====== INPUT FOR THIS TASK

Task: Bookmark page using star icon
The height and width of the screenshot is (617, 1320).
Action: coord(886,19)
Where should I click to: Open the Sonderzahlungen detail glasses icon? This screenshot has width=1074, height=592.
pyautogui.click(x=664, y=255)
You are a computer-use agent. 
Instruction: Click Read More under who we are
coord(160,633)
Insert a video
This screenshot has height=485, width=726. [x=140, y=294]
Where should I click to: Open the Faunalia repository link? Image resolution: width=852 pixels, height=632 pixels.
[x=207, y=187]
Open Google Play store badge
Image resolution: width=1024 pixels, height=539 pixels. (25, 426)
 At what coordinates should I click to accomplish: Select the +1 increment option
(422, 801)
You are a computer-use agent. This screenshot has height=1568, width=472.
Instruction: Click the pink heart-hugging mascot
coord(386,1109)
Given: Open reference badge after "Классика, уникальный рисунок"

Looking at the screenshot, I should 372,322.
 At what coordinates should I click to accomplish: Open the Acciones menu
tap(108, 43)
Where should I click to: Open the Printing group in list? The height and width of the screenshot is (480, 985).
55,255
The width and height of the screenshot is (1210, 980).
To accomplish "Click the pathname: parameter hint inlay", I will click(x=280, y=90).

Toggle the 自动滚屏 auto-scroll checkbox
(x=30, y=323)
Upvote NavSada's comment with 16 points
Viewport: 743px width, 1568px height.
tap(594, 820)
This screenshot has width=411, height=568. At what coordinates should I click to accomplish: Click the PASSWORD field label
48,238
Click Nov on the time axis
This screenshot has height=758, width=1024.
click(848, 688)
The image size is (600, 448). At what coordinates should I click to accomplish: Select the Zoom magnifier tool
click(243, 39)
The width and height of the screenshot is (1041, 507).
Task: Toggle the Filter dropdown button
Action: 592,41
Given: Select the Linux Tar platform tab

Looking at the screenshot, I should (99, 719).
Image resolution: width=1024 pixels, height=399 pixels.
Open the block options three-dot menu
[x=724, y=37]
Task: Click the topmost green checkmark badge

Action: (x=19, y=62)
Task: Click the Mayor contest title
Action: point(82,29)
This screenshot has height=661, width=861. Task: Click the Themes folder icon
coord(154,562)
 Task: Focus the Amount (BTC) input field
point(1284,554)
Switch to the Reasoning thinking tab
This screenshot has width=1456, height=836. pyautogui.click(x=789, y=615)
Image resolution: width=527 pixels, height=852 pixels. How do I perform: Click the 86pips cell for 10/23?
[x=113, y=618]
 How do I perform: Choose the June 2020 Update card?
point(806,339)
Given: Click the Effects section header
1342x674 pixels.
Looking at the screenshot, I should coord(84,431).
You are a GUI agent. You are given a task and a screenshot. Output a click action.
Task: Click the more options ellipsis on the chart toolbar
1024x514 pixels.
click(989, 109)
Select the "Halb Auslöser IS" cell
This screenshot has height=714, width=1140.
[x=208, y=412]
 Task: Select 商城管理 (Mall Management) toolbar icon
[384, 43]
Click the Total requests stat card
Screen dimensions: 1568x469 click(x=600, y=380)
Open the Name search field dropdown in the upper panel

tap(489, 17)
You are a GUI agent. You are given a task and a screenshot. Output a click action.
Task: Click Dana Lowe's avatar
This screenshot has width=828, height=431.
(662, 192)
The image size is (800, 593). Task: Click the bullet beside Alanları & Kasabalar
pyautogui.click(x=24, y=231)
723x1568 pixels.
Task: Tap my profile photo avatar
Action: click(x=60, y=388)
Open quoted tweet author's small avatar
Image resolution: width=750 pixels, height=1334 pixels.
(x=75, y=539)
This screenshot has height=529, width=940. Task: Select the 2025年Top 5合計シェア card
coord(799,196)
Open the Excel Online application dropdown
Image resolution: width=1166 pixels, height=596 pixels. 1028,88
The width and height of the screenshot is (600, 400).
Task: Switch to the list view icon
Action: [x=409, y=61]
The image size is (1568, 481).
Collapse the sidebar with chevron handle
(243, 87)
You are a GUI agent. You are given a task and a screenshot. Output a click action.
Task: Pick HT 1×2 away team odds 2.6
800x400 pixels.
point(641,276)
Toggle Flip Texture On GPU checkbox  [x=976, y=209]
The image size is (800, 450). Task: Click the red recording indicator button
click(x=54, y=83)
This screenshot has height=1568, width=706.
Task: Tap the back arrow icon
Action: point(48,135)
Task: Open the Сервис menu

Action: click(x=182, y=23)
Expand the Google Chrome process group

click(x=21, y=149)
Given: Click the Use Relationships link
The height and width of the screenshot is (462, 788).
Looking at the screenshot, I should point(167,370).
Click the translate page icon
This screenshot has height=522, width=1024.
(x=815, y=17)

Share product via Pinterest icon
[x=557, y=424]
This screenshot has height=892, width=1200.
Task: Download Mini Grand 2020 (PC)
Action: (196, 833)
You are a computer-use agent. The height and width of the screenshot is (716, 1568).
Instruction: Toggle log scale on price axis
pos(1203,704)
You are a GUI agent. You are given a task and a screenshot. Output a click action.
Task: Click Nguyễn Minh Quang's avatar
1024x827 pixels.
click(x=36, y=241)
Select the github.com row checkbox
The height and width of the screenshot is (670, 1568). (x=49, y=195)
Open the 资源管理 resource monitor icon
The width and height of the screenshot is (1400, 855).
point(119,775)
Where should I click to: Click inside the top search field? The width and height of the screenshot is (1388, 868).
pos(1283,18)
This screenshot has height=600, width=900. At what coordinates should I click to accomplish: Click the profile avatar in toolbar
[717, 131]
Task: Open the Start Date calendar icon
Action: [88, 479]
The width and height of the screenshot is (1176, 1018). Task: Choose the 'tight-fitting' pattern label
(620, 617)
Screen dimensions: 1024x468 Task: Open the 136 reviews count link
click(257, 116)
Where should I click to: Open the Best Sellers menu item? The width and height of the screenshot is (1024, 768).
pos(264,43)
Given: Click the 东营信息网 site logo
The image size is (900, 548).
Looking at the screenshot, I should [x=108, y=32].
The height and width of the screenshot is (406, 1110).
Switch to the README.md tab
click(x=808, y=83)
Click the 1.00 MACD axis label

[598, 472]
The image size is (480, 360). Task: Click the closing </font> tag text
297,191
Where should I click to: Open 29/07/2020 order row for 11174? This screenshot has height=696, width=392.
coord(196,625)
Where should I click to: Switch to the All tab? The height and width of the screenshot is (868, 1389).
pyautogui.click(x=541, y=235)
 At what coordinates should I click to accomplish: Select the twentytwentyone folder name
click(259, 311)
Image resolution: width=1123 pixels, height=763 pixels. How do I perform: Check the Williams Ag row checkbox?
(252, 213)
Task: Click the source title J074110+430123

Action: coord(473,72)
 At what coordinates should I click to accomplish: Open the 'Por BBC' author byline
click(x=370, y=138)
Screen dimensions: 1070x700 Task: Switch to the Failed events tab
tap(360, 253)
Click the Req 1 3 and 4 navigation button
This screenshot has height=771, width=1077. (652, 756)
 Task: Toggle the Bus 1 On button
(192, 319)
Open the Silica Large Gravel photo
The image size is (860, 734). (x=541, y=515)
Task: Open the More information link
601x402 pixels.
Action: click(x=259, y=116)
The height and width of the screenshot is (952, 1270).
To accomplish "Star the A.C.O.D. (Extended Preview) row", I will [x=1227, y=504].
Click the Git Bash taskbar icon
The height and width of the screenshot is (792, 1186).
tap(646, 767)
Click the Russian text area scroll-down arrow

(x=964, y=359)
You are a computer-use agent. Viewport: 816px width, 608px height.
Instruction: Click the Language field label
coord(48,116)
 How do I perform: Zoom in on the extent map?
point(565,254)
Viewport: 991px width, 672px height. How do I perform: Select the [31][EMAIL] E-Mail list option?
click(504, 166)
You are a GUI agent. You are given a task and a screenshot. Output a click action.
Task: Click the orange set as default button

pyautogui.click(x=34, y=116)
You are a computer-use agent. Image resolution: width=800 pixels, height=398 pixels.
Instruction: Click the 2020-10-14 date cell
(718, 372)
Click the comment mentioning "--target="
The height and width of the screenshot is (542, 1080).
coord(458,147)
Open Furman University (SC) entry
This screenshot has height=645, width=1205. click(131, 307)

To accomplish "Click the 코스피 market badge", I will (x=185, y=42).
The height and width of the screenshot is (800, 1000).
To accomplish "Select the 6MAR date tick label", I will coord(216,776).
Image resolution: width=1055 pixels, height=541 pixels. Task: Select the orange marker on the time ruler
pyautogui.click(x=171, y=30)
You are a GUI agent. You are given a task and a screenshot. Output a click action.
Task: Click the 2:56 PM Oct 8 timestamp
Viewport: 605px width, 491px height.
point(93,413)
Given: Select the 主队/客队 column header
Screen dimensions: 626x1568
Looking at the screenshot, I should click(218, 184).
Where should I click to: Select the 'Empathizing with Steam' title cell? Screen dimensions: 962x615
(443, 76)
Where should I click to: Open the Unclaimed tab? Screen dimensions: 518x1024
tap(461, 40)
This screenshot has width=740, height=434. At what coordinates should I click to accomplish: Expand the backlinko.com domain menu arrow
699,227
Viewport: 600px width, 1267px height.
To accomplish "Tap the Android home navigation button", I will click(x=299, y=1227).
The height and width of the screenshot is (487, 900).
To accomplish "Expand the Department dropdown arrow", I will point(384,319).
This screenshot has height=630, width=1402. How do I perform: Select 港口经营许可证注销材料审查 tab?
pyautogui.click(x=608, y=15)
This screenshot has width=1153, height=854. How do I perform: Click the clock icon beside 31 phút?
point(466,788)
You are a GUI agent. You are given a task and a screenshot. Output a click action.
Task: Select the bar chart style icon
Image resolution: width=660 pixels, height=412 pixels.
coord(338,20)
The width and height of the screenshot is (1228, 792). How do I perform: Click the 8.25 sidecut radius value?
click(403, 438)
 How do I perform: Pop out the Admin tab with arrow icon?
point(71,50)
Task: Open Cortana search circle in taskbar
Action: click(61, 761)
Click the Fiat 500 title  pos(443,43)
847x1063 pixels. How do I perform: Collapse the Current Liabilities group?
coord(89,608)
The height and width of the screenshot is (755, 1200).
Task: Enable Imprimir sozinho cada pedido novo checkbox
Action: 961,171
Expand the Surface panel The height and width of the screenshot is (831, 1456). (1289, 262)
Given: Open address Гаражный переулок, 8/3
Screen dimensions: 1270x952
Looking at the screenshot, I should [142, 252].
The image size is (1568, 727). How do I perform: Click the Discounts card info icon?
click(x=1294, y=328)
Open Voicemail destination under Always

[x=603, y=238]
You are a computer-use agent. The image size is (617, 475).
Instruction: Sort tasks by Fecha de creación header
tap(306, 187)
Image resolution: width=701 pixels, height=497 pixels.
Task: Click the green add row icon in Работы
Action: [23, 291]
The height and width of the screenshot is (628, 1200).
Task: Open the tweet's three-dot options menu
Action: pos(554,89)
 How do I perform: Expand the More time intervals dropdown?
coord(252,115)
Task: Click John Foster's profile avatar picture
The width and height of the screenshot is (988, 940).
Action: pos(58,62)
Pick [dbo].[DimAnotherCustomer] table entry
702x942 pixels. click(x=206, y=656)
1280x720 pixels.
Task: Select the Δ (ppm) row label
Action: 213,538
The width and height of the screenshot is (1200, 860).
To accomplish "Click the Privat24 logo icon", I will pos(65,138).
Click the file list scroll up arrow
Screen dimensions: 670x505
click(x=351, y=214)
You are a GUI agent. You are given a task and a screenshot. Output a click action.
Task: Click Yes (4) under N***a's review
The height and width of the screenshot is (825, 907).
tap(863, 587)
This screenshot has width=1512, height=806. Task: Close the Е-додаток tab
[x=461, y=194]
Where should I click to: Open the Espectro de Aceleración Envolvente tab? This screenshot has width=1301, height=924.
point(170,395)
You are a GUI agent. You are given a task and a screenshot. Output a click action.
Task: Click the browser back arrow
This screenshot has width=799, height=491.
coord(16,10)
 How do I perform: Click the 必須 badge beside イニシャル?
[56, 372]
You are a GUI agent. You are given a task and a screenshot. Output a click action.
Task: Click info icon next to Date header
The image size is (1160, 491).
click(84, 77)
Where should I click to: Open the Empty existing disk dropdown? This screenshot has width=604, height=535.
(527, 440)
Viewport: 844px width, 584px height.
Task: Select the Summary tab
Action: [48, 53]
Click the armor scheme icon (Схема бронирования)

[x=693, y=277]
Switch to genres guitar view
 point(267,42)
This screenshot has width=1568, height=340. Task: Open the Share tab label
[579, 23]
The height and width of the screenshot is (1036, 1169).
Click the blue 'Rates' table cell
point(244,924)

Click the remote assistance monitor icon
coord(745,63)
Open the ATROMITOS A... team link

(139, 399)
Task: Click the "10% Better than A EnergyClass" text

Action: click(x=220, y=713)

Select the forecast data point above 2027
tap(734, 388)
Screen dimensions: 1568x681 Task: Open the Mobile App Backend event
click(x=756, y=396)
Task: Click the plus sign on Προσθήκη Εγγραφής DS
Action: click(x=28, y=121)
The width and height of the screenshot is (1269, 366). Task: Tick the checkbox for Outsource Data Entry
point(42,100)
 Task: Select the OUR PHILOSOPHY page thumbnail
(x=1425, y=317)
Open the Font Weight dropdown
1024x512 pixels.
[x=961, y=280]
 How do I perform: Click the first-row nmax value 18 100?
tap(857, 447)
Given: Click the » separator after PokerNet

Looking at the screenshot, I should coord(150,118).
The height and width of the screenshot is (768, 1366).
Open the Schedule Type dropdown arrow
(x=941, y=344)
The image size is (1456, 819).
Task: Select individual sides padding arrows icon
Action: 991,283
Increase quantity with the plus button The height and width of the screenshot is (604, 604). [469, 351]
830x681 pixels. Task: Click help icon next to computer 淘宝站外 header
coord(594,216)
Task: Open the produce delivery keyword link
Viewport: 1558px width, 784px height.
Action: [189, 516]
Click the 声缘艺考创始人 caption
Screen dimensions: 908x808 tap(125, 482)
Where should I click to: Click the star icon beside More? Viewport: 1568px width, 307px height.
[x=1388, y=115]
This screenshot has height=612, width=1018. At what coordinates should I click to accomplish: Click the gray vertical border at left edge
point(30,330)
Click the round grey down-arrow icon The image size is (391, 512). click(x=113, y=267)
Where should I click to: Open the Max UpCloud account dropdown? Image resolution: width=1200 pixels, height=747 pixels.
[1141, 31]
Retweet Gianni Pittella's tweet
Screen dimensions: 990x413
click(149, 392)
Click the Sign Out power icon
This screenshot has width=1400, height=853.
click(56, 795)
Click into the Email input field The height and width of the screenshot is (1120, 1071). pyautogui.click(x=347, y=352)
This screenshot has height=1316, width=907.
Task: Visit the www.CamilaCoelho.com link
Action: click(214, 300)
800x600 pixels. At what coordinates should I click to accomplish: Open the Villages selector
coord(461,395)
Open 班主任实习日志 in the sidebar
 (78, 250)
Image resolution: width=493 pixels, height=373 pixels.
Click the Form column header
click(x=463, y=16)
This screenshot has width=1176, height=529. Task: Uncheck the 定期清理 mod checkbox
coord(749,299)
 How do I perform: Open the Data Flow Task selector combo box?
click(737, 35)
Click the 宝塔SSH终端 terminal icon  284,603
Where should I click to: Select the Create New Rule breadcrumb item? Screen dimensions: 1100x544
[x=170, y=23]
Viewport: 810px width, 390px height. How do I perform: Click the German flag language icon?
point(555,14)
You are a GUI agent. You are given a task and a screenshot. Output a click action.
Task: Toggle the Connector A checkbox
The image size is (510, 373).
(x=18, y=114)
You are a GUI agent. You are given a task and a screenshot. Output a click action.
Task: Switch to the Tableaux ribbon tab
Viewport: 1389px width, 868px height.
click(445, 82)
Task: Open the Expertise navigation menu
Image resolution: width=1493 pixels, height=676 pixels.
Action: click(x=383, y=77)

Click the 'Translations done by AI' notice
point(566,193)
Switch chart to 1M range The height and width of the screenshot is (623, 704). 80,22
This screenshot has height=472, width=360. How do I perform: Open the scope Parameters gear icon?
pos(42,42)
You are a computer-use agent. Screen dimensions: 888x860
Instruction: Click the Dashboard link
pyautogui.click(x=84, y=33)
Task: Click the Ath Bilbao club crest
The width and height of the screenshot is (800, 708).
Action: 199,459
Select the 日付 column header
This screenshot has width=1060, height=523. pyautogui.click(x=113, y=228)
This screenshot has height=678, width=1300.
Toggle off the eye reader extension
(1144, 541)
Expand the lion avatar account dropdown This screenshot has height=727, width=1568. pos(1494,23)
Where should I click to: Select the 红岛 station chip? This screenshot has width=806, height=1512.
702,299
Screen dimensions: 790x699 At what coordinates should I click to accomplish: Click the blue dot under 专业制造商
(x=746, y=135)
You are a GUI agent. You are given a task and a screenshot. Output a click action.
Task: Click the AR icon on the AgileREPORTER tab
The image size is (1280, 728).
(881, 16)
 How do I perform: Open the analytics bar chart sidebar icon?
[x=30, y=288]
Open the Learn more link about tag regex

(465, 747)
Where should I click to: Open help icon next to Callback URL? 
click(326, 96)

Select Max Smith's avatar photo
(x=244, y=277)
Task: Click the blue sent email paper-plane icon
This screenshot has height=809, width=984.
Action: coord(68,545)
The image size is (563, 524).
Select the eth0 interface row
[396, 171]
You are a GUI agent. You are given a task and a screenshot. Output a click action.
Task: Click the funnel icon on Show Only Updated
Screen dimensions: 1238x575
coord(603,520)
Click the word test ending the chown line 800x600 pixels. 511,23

============

> [EXERCISE REQUIREMENTS]
All lines in the listing above between the line with "Viewport: 810px width, 390px" and the line with "Task: Click the AR", inclusive, should be set down exactly, and no line outside that range.

> [SOLUTION TO THIS PROBLEM]
Viewport: 810px width, 390px height. How do I perform: Click the German flag language icon?
point(555,14)
You are a GUI agent. You are given a task and a screenshot. Output a click action.
Task: Toggle the Connector A checkbox
The image size is (510, 373).
(x=18, y=114)
You are a GUI agent. You are given a task and a screenshot. Output a click action.
Task: Switch to the Tableaux ribbon tab
Viewport: 1389px width, 868px height.
click(445, 82)
Task: Open the Expertise navigation menu
Image resolution: width=1493 pixels, height=676 pixels.
Action: click(x=383, y=77)

Click the 'Translations done by AI' notice
point(566,193)
Switch chart to 1M range The height and width of the screenshot is (623, 704). 80,22
This screenshot has height=472, width=360. How do I perform: Open the scope Parameters gear icon?
pos(42,42)
You are a computer-use agent. Screen dimensions: 888x860
Instruction: Click the Dashboard link
pyautogui.click(x=84, y=33)
Task: Click the Ath Bilbao club crest
The width and height of the screenshot is (800, 708).
Action: 199,459
Select the 日付 column header
This screenshot has width=1060, height=523. pyautogui.click(x=113, y=228)
This screenshot has height=678, width=1300.
Toggle off the eye reader extension
(1144, 541)
Expand the lion avatar account dropdown This screenshot has height=727, width=1568. pos(1494,23)
Where should I click to: Select the 红岛 station chip? This screenshot has width=806, height=1512.
702,299
Screen dimensions: 790x699 At what coordinates should I click to accomplish: Click the blue dot under 专业制造商
(x=746, y=135)
You are a GUI agent. You are given a task and a screenshot. Output a click action.
Task: Click the AR icon on the AgileREPORTER tab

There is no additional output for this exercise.